**EXERCISE DESCRIPTION**
Pick out and copy every line below that has the word "agent".

(Extracted data entries)
::::::::

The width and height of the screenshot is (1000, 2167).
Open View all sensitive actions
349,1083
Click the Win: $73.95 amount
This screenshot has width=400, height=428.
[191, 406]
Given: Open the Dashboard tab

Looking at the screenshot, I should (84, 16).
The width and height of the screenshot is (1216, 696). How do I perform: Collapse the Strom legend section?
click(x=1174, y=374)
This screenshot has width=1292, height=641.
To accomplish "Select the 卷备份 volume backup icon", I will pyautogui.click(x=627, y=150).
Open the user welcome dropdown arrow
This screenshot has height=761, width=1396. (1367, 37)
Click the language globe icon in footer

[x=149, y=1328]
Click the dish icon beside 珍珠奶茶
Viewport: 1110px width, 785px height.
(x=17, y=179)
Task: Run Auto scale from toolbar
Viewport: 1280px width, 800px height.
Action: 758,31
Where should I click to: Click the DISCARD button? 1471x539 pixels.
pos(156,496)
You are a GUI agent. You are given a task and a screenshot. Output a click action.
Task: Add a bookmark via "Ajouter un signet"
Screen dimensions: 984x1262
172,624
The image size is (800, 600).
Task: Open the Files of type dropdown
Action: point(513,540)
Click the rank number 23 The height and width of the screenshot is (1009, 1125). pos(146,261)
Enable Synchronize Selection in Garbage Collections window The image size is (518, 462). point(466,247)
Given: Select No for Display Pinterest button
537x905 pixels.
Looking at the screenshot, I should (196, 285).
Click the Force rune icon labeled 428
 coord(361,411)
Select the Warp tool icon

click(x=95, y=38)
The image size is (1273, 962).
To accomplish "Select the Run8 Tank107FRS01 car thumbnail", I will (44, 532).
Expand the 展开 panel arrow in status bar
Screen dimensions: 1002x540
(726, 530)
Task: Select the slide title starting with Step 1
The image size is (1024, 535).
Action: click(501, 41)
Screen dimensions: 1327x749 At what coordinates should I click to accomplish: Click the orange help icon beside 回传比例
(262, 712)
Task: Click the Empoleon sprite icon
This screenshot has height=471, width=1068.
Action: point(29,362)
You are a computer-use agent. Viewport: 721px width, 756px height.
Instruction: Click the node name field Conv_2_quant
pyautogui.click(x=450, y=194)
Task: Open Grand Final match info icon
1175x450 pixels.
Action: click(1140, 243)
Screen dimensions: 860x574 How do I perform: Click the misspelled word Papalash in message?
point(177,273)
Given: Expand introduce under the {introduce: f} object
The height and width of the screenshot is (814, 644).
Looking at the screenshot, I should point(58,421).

::::::::

**RESULT FOR THIS TASK**
You are a GUI agent. You are given a task and a screenshot. Output a click action.
You are a computer-use agent. Viewport: 721px width, 756px height.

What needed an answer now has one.